EXERCISE: Rewrite everything from the line containing "logged in (136, 1959)" down to the line containing "Datenschutzerklärung (105, 953)" in the records below, both ends included, with each answer's click coordinates multiplied by 2.3 and rounded to whole numbers, halves up. Leave all other words and numbers unchanged, and leave the pictures out.

DATASET ROWS:
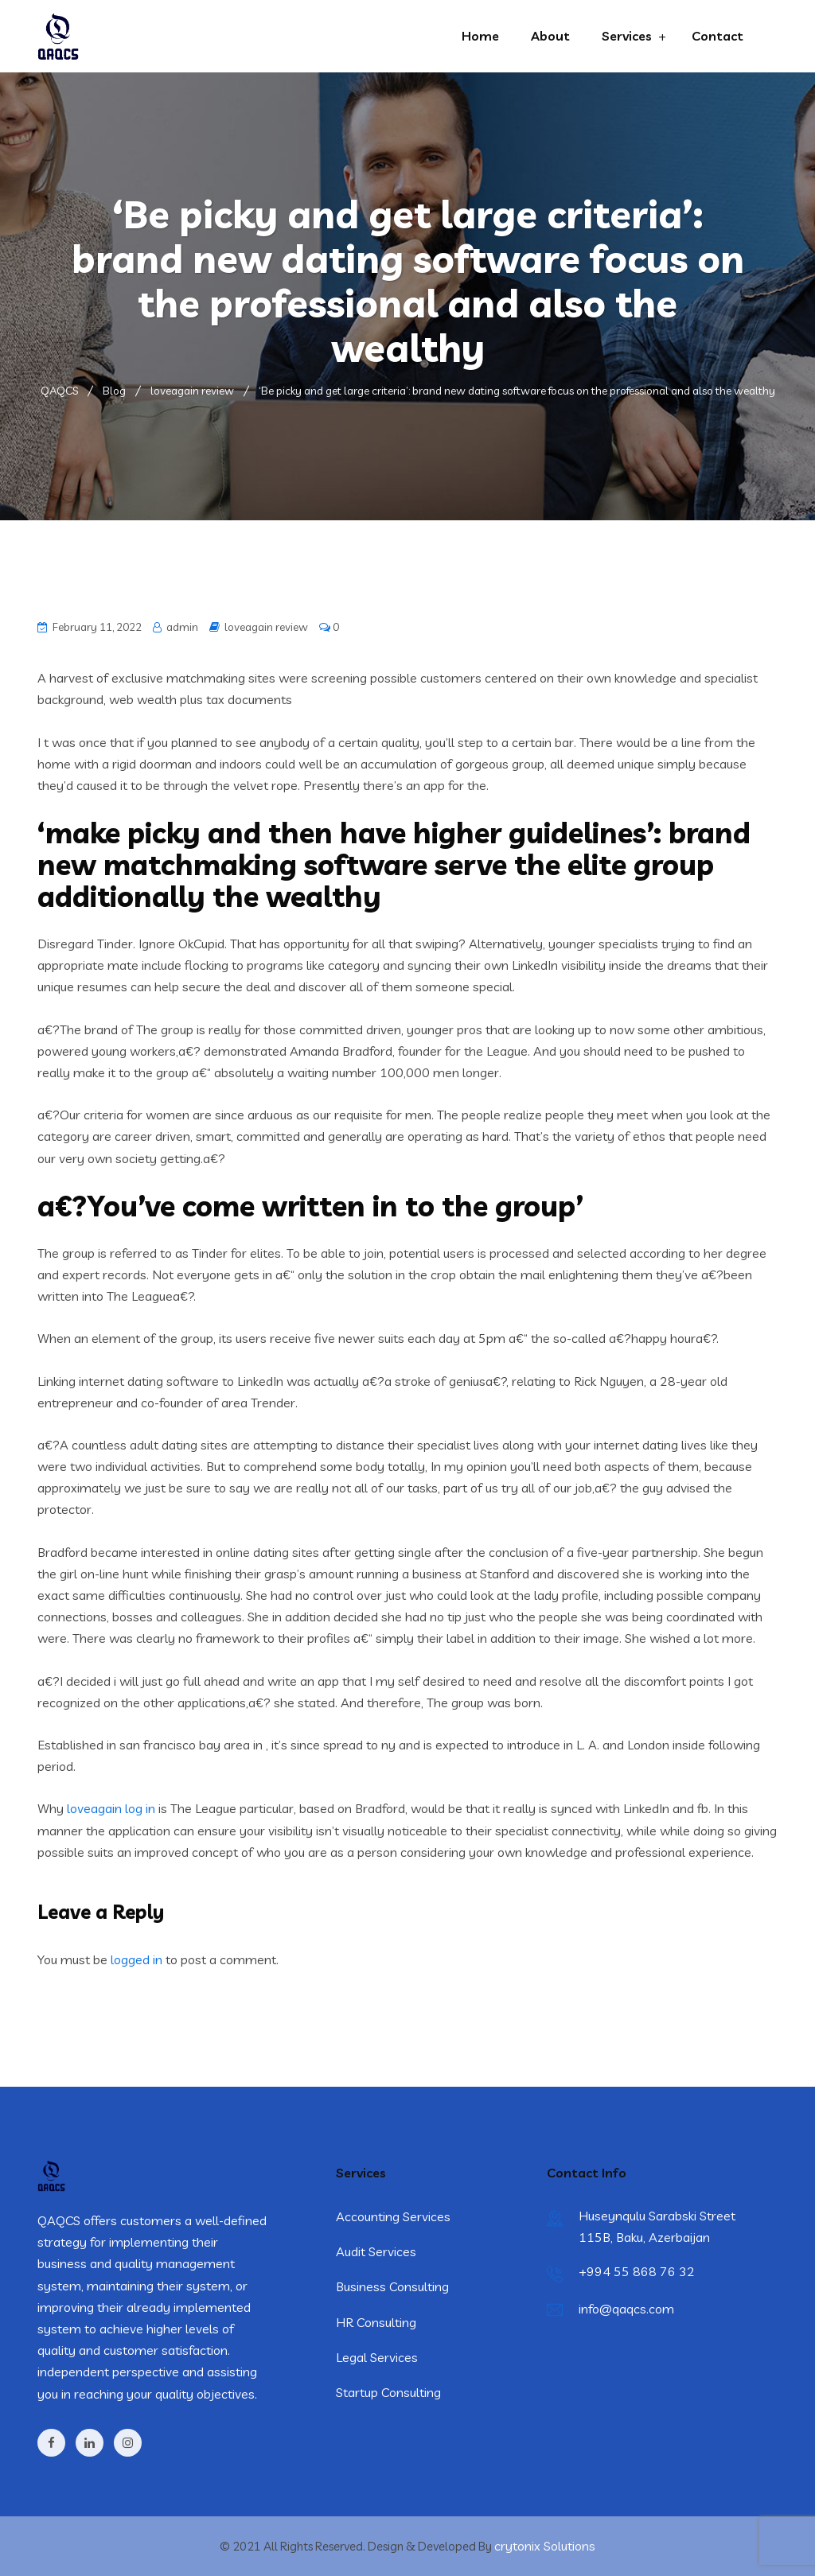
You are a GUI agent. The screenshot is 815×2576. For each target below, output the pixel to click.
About (550, 36)
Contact (717, 36)
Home (480, 36)
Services (627, 36)
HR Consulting (376, 2322)
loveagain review (266, 627)
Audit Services (376, 2251)
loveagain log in (111, 1808)
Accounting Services (393, 2216)
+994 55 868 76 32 (637, 2271)
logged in (136, 1959)
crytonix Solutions (544, 2546)
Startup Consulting (388, 2392)
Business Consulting (392, 2286)
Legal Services (377, 2357)
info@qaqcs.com (626, 2309)
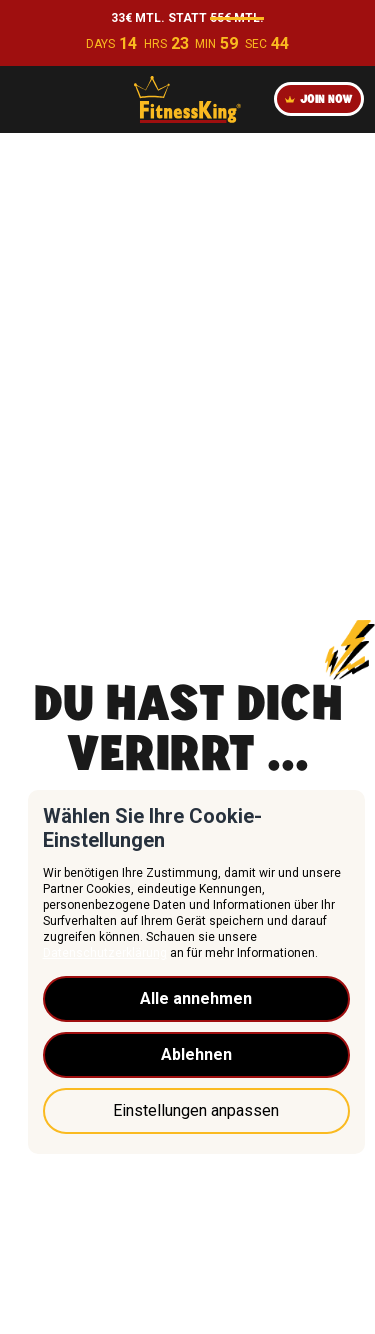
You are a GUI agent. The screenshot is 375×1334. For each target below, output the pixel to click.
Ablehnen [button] (196, 1054)
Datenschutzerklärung (105, 953)
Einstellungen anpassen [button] (196, 1110)
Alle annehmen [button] (196, 998)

RESULT OF THE TASK:
logged in (313, 4506)
crytonix Solutions (1251, 5856)
Startup Consulting (892, 5502)
Business Consulting (902, 5258)
Legal Services (867, 5421)
info@qaqcs.com (1440, 5311)
You are a GUI agent. The screenshot is 375×1334. For each target below, output the pixel to click.
Ablehnen [button] (451, 2424)
Datenschutzerklärung (242, 2192)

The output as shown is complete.